Through lyrics and music (listen) they are sharing the historical narratives of the Japanese-American incarceration. Before coming to Brown, Julian Saporiti sang for a touring folk band. Now he’s working on a multimedia dissertation about Japanese-American incarceration during World War II, a project timely to the 75th anniversary of this era of American history. Saporiti has interviewed nearly 30 Americans who were interned at camps in Wyoming, Idaho, California, Arizona, Utah, Arkansas and Colorado. He has turned their stories into lyrics, which he performs alongside Aoyama and musician Kishi Bashi. Black and white images shared by internees create a backdrop for their performances.
“Visuals can do more than I can explain. They work with our music to fill in the gaps and they evoke a really visceral, emotional reaction,” says Saporiti.
This week Saporiti and Aoyama will be performing in Heart Mountain, Wyoming at the former barracks of one of the incarceration camps. They will draw an audience that is likely not Asian American nor who know much about the camps, but who will learn through the music about this history. Both students have been performing at schools and venues across the country, along with Kishi Bashi. They often hold Q & A sessions after the shows to talk about the history and current day parallels.
There are many aspects of the student’s research that is unique. He and Aoyama are part of a cohort of eight graduate students in four different departments at Brown who are interested in Japanese and/or Asian American history. The cohort conducted a two-week mobile workshop/research trip, led by American Studies student Nicole Sintetos, and visited internment camps from Phoenix, Arizona, to Bainbridge Island, Washington. The project was entitled JAIN (Japanese American Incarceration). “Each stop incorporated music, which added so much and gave us another way to see and think about the history,” says Saporiti.
Saporiti, Aoyama and Sintetos joined with other doctoral students Megan Bourgeois (Political Science), Diego Luis (History), Takuya Maeda (History), Mallory Matsumoto (Anthropology), and Yoon Kyung Shim (Anthropology) for the workshop, as well as Kishi Bashi. The cross-program collaboration has helped the students each think about their research in ways they may not have in a stand-alone program or without a multimedia approach. As an example, Sintetos has been able to use much of the research to add to curriculum she’s developing with fellow American Studies PhD student, Suzanne Enzerink, and elicit feedback from the group. Their work will be published through Brown University's Choices Program at the Watson Institute.

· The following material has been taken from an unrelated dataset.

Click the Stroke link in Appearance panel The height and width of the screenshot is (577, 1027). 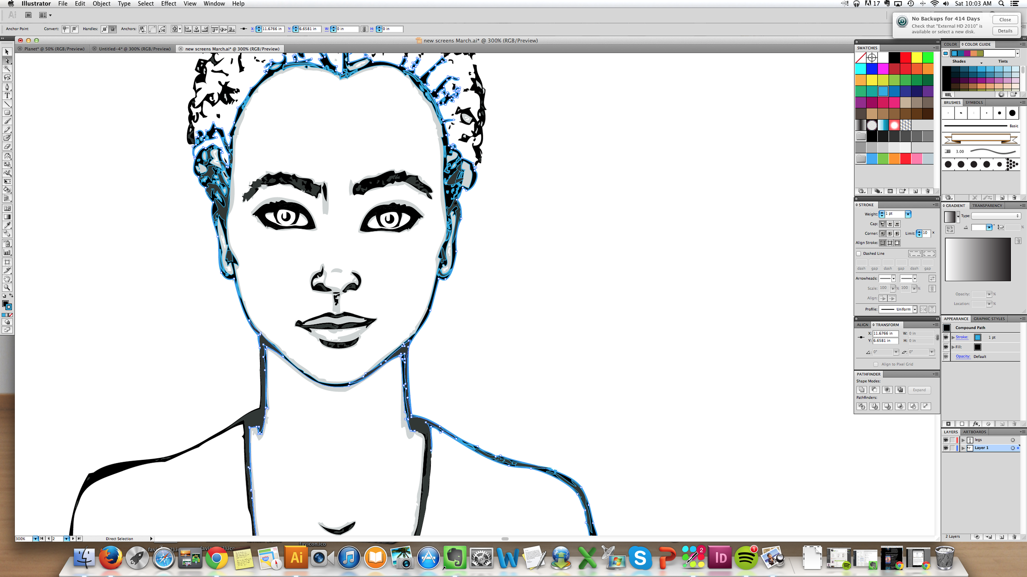(x=961, y=337)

"The workshop experience, for me, was a unique way to get to know the community of scholars and other folks connected to, in one way or another, the Japanese American experience during World War II. More importantly, though, the two weeks on the road created a community amongst the graduate students that has continued to grow on campus. This cross-disciplinary and collaborative community has had a huge impact on my first semester, both in and out of the classroom, and I know will only continue to influence and improve my future scholarship," says Aoyama.

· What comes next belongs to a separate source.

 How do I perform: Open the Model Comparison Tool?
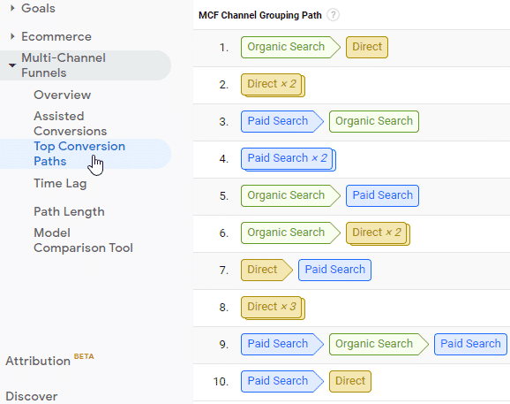(x=83, y=240)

Funding for the workshop came from individual departments, as well as the Cogut Institute for the Humanities, Graduate Student Council, Graduate School, and through ticket sales from performances. “Brown is the only place I could do this,” says Saporiti.
Their participation is very personal, Aoyama’s grandmother was held at the Heart Mountain camp. She explains that her family didn’t discuss it growing up, but being two generations removed has given her the space to explore this connection, which her history books in high school only dedicated a paragraph. Saporiti also draws parallels to his Vietnamese-American refugee history.
Aoyama is a first year student who hopes to study the Japanese American experience within the broader context of American racial history, beginning in the early 19th century and continuing throughout the Civil Rights Movement and the Vietnam War era. Both stressed the connections they are trying to make with what happened to Japanese Americans in the 1940s to how Muslims are treated today and the mass incarceration of African Americans.
The message they wish to convey from the internment camp survivors, is, please, “don’t let this happen again.”